### Source material

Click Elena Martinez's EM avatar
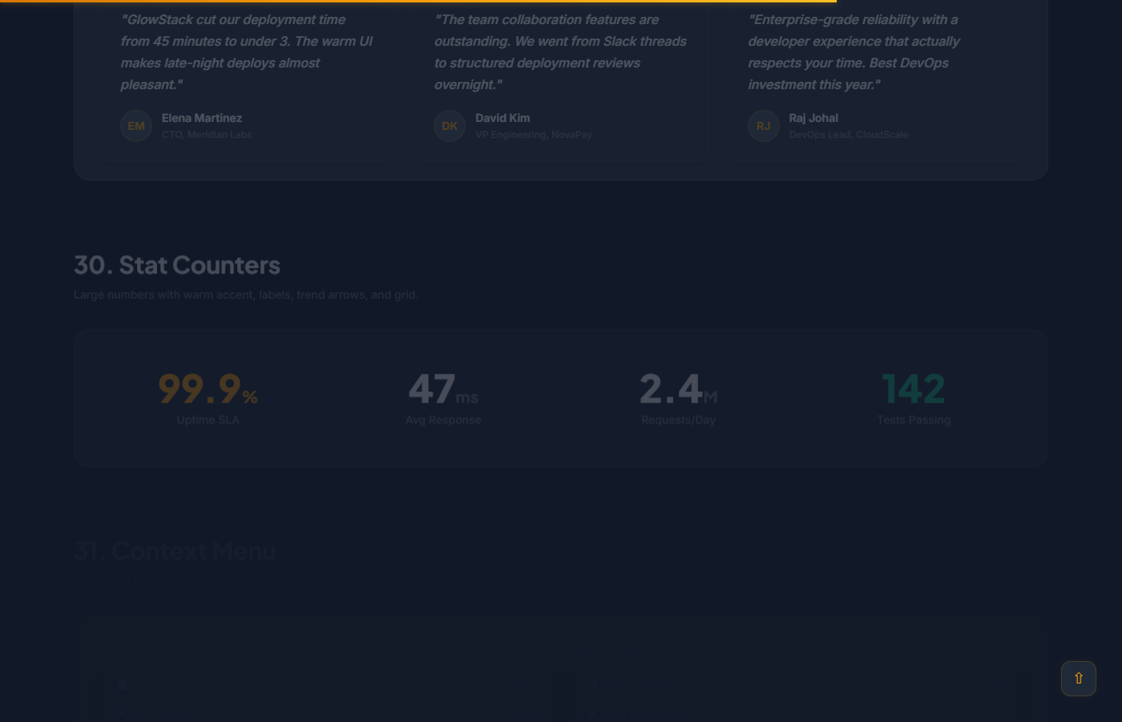This screenshot has height=722, width=1122. point(136,126)
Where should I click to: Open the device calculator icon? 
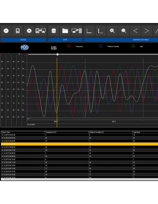17,31
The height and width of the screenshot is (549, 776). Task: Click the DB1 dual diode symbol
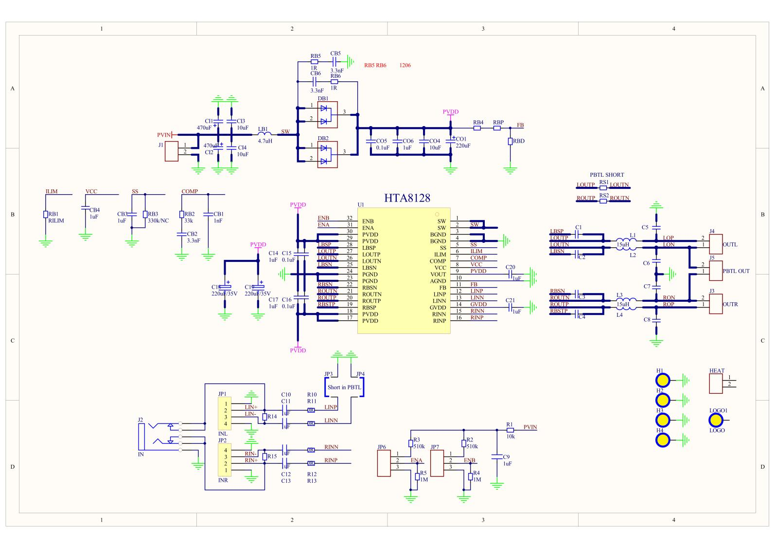(327, 114)
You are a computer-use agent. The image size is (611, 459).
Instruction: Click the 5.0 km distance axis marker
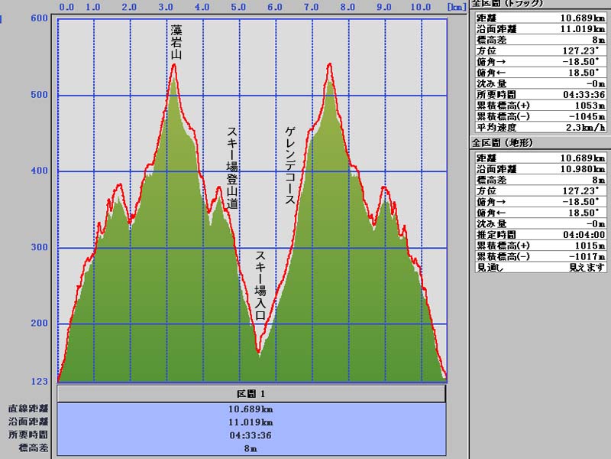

######

Problem to solve:
Each record above is to be copied exactly. Drop the pictures.

Expected answer:
Click Elena Martinez's EM avatar
This screenshot has height=722, width=1122. point(136,126)
Where should I click to: Open the device calculator icon? 
17,31
The height and width of the screenshot is (549, 776). Task: Click the DB1 dual diode symbol
(327, 114)
You are a computer-use agent. The image size is (611, 459).
Instruction: Click the 5.0 km distance axis marker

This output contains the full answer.